Para iniciar el planteo del problema que trataremos en este artículo voy a partir de las reflexiones de un investigador y educador norteamericano, Arthur Bolster, quien hace ya más de una década, escribía:
En los pasados veinte años he trabajado ... en dos mundos distintos y sorpresivamente separados, uno, como profesor en una escuela de educación en una prestigiosa universidad y otro, el de una escuela secundaria pública. Desde esta experiencia yo he aprendido que la enseñanza, comparada con otras profesiones tales como comercio, medicina, leyes, odontología y salud pública, es la menos afectada por los hallazgos de la investigación profesional. En mi propio distrito, como en el mundo más amplio de la educación, las relaciones entre teóricos y prácticos de la pedagogía no han sido generalmente, ni cercanas ni altamente productivas. (Bolster 294)
Entiendo que las reflexiones que transcribimos expresan con gran claridad el estado de las relaciones que nos ocupan. Entre los investigadores norteamericanos el problema del uso del conocimiento resultante de la investigación educativa para orientar las prácticas pedagógicas ha recibido considerable atención (Buchman 171; Good 127; Kerlinger 5). Refiriéndose en particular a la situación de Argentina, Gibaja observó que la desvinculación existente entre investigadores y maestros puede interpretarse como un  fracaso de la investigación en educación para orientar la práctica pedagógica y producir cambios positivos. En 1988, Gibaja escribía:
Parecería que tanto la práctica escolar como la investigación educacional de las últimas décadas no cumplieron con las expectativas despertadas por los grandes teóricos de la educación: ni se han mejorado apreciablemente los modelos instructivos corrientes para poder enfrentar las nuevas demandas educacionales ni la investigación ha profundizado en los problemas de la escuela y del contexto instructivo con la suficiente lucidez y seriedad como para que sus resultados satisfagan nuestros interrogantes actuales. (Gibaja 520)
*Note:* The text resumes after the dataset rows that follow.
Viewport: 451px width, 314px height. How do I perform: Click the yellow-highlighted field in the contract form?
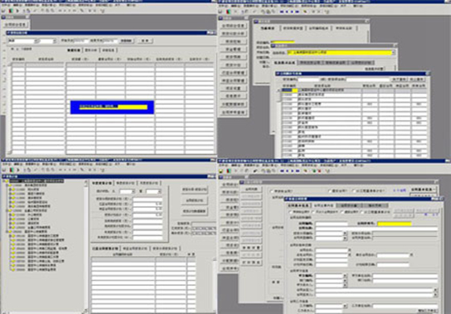(395, 224)
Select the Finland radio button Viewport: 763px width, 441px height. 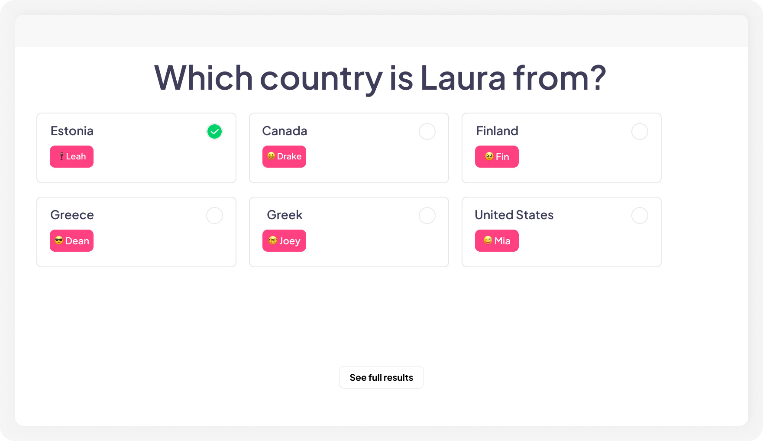[640, 131]
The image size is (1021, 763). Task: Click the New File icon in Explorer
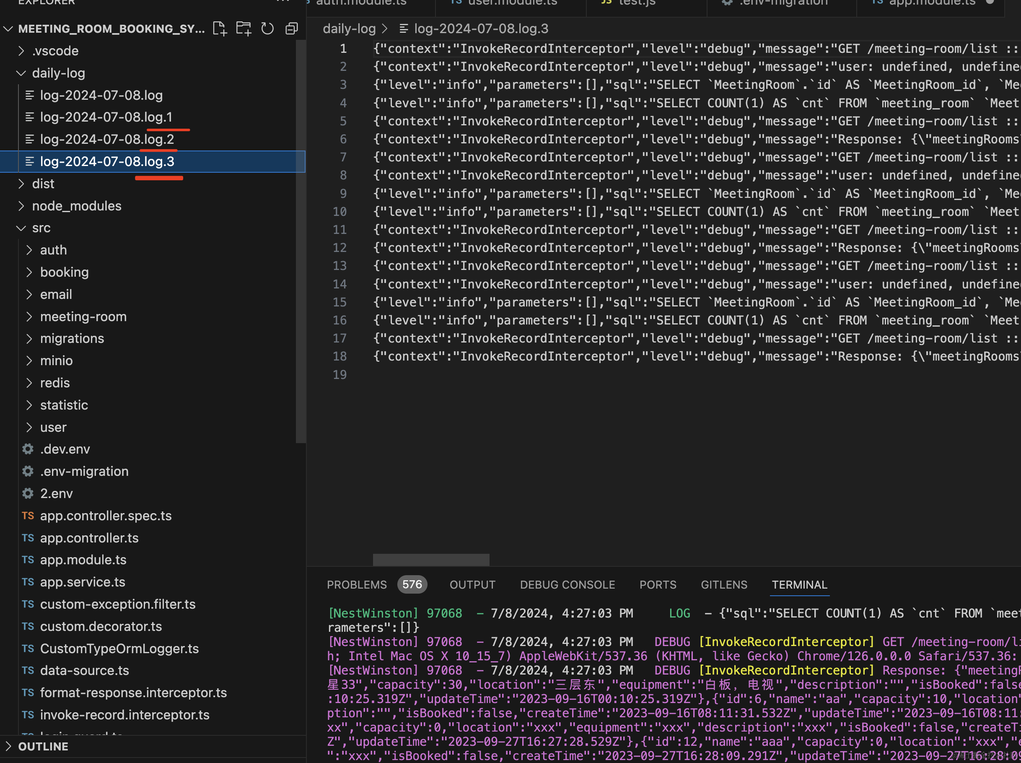pos(220,29)
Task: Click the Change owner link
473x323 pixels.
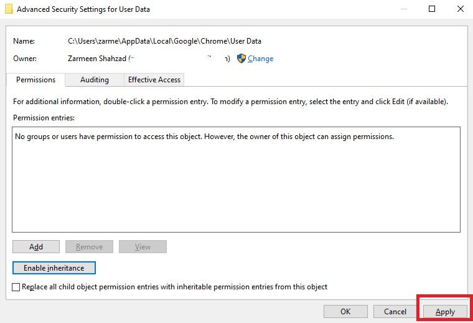Action: point(260,59)
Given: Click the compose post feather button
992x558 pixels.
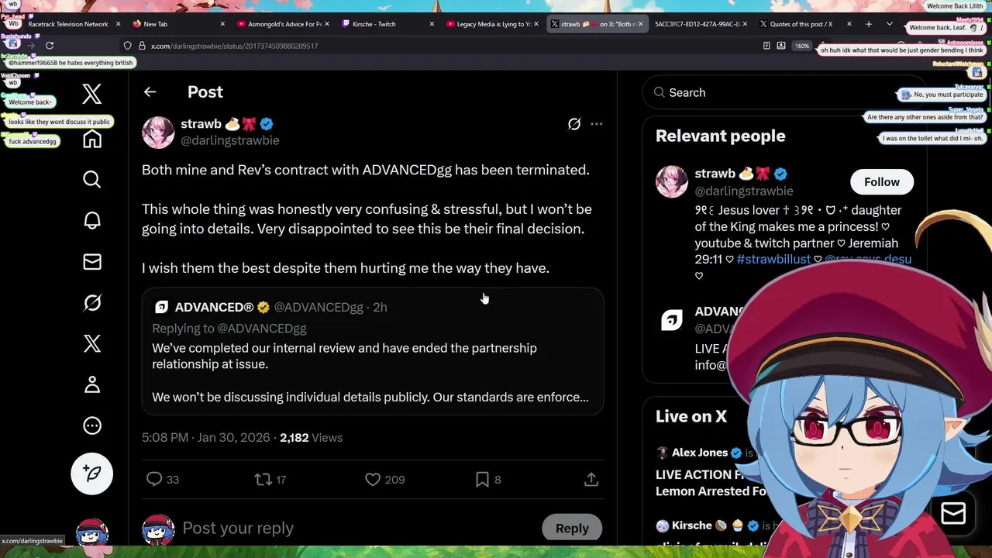Looking at the screenshot, I should point(92,474).
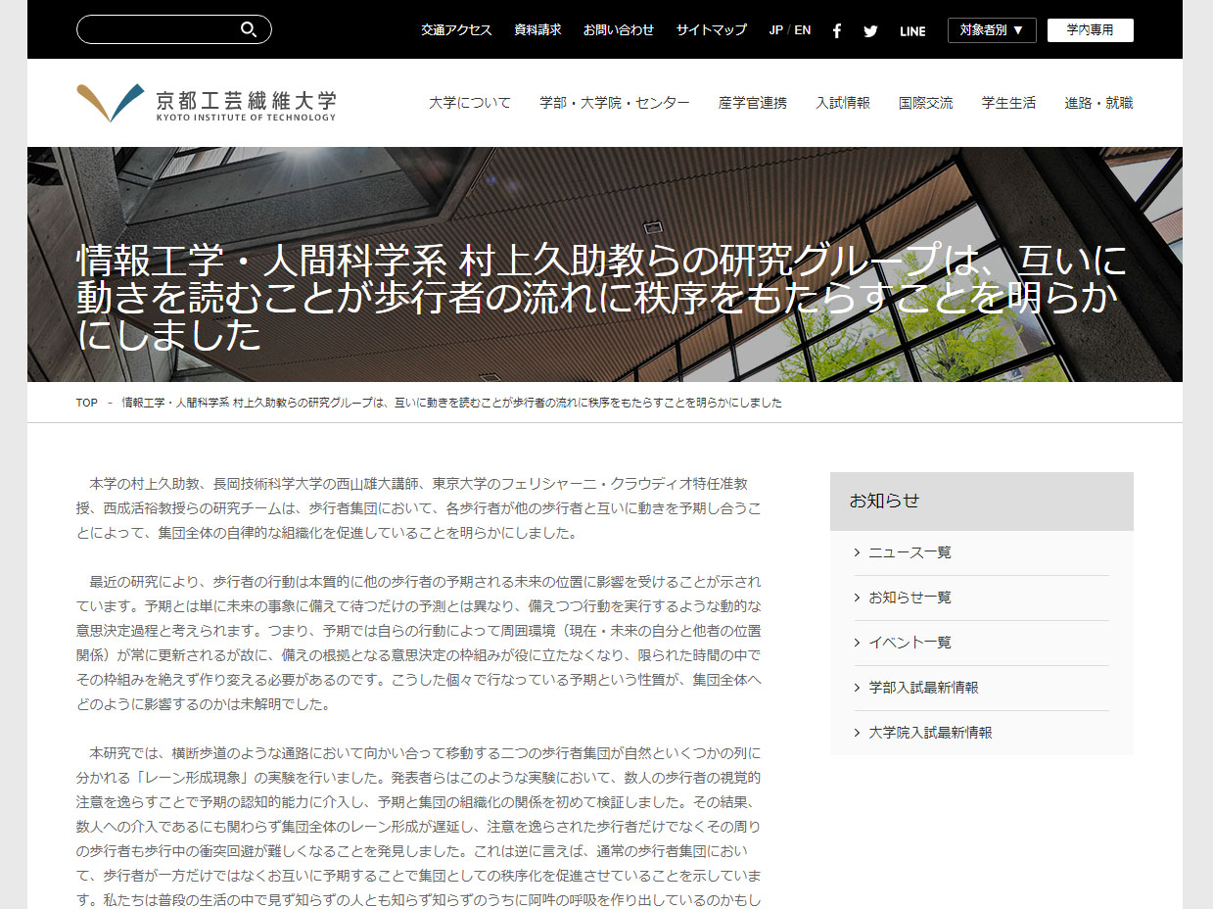
Task: Click the 学内専用 button
Action: click(x=1090, y=29)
Es interesante destacar esta observación porque estaría señalando el mutuo empobrecimiento de ambos campos. Si los investigadores no miran hacia la escuela, pueden estar perdiendo no sólo un área de aplicación de sus resultados, sino un contexto de investigación a partir del cual se pueden plantear y desarrollar teorías pedagógicas. Por otra parte, si maestros y profesores no atienden a las producciones de la investigación en educación pueden estar limitando considerablemente el marco de conocimientos que informa sus decisiones instructivas y con ello disminuyendo también la calidad de sus intervenciones pedagógicas. Desde el área más específica de los estudios sobre la comprensión de la lectura, esta situación ha sido planteada por Hoffman, en términos más restringidos pero igualmente duros:
Muchos de los estudios revelaron enormes discrepancias entre la instrucción ofrecida en la mayoría de las clases y el tipo de instrucción que la investigación básica sugiere que podría beneficiar más a los estudiantes. (Hoffman 944)2
Como vemos, el problema ha sido señalado tanto desde los estudios más amplios sobre la escuela y el aula, como en trabajos relativos al tema de la lectura. El desafío parece ser entonces el de buscar los caminos para tratar de integrar estos mundos distanciados. En lo que sigue comentaré algunas ideas que, convenientemente difundidas, podrían generar acciones propicias para conseguir el propósito mencionado.